Le reportage d'Omayra Issa

Le rapport intermédiaire sur les avancées de l'Enquête nationale sur les femmes et les filles autochtones disparues et assassinées suscite des réactions partagées en Saskatchewan.

Un texte d’Omayra Issa

Darlene Okemysim-Sicotte, dont la cousine a été tuée dans les années 90, accueille favorablement les 10 recommandations de la commission d'enquête.

Elle se réjouit notamment de la proposition des commissaires de mettre sur pied une escouade policière nationale vers laquelle la commission pourrait diriger les femmes afin de rouvrir des dossiers ou d’examiner des enquêtes.

La disparition de Shelley Napope a été signalée 30 fois par sa famille aux autorités policières avant que celles-ci n'agissent. Une escouade spécialisée permettrait d’éviter une telle situation. Par ailleurs, Darlene Okemysim-Sicotte salue la demande pour un fonds pour la commémoration de la vie des victimes et un Programme de soutien en santé pour leurs familles.

« Les familles ont besoin de soutien en santé avant, pendant et après les audiences », déclare-t-elle. Elle ajoute que c’est une manière de les aider dans leur guérison pendant tout le processus de l'Enquête.

Un processus toujours colonial, selon une experte

La professeure en sociologie de l'Université de la Saskatchewan Julie Kaye est déçue par le rapport, estimant qu'il ne révèle rien de nouveau.

« La commission d’enquête continue de tenir des audiences sur la base du modèle colonial », affirme-t-elle.

Selon elle, les familles des victimes ont toujours des inquiétudes sur la manière dont l'Enquête est menée. « La commission ne prend pas assez sérieusement [en compte] les besoins des familles », pense-t-elle.

Le rapport demande également à Ottawa, aux provinces et aux territoires de financer la participation d'organisations autochtones à l'Enquête. Dans un message envoyé à Radio-Canada, le ministère saskatchewanais de la Justice affirme qu'il examinera les ressources qu'il pourrait mettre en place si la commission lui demandait directement de l'aide.

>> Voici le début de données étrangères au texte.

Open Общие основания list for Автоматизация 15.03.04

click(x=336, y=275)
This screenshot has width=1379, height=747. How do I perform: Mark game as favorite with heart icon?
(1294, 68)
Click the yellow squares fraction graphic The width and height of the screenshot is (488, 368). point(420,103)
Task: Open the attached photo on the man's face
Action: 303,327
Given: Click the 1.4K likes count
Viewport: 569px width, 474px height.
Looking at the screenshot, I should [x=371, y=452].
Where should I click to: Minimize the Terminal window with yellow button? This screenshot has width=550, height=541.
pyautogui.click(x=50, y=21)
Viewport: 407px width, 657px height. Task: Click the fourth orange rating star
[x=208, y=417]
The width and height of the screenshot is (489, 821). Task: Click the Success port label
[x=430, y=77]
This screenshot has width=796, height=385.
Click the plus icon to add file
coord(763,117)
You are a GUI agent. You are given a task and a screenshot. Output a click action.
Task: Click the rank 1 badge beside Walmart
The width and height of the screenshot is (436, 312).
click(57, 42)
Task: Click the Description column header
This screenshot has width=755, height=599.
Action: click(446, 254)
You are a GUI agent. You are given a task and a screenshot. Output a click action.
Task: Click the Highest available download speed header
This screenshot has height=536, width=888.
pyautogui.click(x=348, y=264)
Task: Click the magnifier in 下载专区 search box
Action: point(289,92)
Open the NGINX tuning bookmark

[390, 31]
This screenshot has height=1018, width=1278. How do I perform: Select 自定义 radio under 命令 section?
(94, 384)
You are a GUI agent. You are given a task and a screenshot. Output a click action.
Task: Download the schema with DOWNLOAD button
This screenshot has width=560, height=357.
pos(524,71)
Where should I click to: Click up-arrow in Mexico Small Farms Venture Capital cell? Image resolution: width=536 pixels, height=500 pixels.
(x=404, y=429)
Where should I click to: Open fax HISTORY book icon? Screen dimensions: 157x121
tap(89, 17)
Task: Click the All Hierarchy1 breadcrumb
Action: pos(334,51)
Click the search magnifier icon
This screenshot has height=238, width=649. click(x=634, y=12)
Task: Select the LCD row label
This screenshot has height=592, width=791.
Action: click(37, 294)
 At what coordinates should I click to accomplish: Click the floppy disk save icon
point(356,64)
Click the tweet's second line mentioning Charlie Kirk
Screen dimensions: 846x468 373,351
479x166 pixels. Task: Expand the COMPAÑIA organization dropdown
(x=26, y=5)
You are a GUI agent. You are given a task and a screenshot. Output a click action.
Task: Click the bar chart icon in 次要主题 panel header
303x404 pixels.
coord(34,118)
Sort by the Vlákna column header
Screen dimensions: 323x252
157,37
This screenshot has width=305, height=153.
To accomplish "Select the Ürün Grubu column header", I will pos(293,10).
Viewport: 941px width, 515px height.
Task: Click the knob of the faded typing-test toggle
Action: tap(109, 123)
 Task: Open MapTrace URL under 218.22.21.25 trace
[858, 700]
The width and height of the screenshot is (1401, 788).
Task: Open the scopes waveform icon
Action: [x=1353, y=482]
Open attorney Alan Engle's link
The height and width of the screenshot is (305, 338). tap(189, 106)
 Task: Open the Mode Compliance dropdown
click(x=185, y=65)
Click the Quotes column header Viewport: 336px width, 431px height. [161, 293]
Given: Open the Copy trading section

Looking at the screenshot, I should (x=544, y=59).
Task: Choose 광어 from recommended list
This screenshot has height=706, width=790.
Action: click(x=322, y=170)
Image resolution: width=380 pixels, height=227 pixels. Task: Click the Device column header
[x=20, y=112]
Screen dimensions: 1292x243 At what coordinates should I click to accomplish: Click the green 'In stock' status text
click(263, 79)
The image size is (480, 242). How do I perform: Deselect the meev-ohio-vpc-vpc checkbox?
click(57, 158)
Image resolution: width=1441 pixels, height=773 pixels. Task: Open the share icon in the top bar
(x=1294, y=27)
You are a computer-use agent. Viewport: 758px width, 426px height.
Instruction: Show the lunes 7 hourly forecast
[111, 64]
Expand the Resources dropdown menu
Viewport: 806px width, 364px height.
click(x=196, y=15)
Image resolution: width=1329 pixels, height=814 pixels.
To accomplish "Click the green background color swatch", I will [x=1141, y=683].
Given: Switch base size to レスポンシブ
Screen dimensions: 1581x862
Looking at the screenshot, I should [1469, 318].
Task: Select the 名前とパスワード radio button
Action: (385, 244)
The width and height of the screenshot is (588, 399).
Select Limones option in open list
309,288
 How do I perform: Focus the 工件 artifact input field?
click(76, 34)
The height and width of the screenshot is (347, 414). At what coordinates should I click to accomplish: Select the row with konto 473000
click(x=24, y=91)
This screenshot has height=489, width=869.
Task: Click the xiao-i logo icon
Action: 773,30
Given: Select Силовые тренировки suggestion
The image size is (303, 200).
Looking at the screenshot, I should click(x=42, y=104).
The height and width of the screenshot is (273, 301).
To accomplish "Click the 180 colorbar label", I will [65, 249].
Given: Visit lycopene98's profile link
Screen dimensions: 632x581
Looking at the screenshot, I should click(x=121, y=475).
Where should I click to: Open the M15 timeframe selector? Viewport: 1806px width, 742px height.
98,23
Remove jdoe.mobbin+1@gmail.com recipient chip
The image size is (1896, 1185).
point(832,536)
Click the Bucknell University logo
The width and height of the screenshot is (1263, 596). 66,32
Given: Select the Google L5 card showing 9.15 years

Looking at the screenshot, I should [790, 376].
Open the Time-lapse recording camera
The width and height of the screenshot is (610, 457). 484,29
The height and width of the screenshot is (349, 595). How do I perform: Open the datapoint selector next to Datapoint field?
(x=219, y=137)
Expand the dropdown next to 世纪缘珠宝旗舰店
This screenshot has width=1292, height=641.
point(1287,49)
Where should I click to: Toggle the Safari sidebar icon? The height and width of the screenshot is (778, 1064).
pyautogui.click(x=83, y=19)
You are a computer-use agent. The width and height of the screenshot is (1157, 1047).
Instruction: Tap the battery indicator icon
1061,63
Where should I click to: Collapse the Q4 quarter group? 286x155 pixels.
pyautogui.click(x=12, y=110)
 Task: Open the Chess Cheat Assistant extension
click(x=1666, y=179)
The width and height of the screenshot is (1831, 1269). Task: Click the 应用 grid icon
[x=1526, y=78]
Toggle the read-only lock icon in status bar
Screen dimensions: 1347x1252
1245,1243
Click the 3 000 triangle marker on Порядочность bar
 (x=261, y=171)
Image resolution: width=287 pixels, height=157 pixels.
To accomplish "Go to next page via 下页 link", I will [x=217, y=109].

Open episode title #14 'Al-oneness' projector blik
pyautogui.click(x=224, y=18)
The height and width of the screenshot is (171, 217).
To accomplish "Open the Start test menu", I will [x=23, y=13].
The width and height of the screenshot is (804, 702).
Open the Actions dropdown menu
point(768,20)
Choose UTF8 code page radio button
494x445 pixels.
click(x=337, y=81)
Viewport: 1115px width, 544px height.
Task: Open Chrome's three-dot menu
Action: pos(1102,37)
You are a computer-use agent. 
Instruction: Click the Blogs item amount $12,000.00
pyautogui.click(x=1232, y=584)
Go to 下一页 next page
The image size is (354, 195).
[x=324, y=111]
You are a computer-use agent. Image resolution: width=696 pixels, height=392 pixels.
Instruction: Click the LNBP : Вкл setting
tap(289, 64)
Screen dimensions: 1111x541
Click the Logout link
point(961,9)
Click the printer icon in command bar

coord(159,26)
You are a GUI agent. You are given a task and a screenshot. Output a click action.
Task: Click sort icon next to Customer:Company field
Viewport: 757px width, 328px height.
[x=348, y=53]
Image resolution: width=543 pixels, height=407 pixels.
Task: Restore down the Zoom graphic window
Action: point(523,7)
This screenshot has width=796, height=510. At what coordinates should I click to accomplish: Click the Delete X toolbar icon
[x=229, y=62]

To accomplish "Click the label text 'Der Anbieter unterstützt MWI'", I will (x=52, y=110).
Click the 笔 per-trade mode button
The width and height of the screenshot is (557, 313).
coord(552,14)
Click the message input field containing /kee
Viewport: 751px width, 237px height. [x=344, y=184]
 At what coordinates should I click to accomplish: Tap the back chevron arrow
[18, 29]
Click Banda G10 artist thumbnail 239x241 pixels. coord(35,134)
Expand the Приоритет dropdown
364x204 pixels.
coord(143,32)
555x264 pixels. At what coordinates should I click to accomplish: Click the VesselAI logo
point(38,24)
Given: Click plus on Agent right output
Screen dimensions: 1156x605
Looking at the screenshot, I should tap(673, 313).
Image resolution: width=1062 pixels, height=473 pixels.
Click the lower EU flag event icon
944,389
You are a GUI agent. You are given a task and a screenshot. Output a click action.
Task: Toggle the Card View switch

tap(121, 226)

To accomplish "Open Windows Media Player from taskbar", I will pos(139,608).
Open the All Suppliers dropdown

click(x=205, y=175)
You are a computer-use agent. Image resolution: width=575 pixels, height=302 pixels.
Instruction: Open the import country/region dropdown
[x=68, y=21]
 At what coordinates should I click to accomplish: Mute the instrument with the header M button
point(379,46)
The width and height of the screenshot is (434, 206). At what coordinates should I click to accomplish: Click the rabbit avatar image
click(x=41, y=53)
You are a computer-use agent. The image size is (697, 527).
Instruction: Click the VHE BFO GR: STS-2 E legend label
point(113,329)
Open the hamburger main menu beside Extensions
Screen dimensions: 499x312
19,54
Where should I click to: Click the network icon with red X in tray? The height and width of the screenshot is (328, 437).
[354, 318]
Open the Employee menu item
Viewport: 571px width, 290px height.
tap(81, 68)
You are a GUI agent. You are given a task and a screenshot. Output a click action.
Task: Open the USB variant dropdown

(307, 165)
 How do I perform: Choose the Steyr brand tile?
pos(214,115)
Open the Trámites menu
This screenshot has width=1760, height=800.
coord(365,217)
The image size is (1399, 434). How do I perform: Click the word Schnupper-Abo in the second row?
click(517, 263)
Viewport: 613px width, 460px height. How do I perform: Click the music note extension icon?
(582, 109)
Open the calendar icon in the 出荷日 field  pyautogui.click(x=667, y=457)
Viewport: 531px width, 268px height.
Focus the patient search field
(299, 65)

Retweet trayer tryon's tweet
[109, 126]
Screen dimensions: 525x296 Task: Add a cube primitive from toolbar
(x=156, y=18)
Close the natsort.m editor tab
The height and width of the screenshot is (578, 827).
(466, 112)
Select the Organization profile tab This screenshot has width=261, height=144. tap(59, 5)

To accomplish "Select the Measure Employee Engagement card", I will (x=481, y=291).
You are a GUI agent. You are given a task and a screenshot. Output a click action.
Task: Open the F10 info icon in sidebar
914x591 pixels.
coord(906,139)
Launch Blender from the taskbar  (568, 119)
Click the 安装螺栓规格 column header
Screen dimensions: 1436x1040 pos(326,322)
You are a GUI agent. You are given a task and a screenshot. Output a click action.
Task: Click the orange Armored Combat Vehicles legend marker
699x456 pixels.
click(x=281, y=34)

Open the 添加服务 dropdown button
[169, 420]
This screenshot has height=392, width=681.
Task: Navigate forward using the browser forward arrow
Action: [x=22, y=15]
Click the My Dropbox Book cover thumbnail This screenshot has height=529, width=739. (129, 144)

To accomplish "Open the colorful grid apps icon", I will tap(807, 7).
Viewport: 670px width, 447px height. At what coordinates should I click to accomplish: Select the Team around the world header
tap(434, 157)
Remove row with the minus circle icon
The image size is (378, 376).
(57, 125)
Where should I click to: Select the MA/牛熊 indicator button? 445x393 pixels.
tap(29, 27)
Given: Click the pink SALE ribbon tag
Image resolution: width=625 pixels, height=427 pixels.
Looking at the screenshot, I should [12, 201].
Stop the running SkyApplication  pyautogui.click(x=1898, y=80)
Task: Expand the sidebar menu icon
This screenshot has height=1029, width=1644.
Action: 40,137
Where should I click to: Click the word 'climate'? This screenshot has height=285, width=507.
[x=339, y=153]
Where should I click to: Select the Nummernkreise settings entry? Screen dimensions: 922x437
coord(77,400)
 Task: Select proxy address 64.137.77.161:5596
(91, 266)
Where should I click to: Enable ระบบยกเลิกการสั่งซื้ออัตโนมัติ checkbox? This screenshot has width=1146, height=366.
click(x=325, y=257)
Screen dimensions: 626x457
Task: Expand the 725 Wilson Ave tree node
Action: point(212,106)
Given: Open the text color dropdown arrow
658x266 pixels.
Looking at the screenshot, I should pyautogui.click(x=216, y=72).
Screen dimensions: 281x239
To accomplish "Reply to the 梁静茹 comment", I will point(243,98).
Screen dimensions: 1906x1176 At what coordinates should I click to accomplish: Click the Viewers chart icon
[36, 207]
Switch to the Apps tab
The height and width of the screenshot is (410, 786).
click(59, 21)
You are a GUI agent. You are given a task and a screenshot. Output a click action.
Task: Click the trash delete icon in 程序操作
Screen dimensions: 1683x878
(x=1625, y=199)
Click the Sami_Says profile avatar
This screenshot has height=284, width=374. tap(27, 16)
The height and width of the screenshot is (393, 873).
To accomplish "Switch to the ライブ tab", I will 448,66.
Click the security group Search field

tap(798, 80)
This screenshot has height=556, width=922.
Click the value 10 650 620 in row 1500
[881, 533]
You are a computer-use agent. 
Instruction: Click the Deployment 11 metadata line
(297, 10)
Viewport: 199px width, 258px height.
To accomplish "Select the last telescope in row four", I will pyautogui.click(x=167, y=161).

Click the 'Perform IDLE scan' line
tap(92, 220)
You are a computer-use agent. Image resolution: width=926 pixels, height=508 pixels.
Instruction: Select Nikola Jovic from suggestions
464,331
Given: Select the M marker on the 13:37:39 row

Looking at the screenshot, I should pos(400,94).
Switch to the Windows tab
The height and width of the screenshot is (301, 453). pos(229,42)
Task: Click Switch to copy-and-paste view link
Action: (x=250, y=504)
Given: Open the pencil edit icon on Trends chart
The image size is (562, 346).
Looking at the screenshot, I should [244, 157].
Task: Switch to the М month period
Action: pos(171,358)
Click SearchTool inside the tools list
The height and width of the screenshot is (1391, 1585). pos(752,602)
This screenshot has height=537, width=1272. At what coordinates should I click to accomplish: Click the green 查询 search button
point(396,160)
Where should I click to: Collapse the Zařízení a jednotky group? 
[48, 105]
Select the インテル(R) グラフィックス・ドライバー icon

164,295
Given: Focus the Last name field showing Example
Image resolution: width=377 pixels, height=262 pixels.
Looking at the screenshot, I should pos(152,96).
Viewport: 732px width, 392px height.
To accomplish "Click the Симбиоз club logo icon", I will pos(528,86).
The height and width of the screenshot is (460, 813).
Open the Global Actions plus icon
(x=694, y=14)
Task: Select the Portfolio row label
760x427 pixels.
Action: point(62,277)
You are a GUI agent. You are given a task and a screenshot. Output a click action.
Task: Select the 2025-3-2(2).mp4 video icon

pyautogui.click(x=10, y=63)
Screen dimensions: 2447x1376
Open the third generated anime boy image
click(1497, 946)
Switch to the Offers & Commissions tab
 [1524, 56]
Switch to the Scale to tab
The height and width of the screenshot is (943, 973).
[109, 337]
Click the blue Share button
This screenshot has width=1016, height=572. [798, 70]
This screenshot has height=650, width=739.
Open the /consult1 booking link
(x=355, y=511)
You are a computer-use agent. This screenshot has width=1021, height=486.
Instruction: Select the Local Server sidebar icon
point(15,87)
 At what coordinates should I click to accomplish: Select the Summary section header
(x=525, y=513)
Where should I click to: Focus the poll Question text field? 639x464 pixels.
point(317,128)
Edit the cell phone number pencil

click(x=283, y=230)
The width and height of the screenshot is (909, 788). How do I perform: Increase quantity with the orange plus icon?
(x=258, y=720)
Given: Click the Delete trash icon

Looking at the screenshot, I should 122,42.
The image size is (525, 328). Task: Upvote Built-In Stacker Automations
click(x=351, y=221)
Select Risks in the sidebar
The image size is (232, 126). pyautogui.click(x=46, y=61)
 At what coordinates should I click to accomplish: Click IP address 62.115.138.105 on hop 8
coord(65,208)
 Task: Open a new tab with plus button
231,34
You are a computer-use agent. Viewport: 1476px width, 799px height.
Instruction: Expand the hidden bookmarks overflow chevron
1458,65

Le mandat de l'Enquête est d'examiner les causes systémiques de la violence contre les femmes et les filles autochtones au Canada en explorant les tendances et les facteurs sous-jacents. Elle doit mener ses activités indépendamment du gouvernement fédéral et des gouvernements des provinces et des territoires.

Environ un tiers du budget de 53,8 millions de dollars sur deux ans dégagé par le gouvernement fédéral a été dépensé, ont affirmé les commissaires.

Jusqu'ici, 320 des 900 personnes inscrites pour témoigner à l'Enquête ont fait part de leurs expériences. La Commission d’enquête sera à Saskatoon du 20 au 23 novembre pour entendre les familles saskatchewanaises touchées par la violence contre les femmes et les filles autochtones.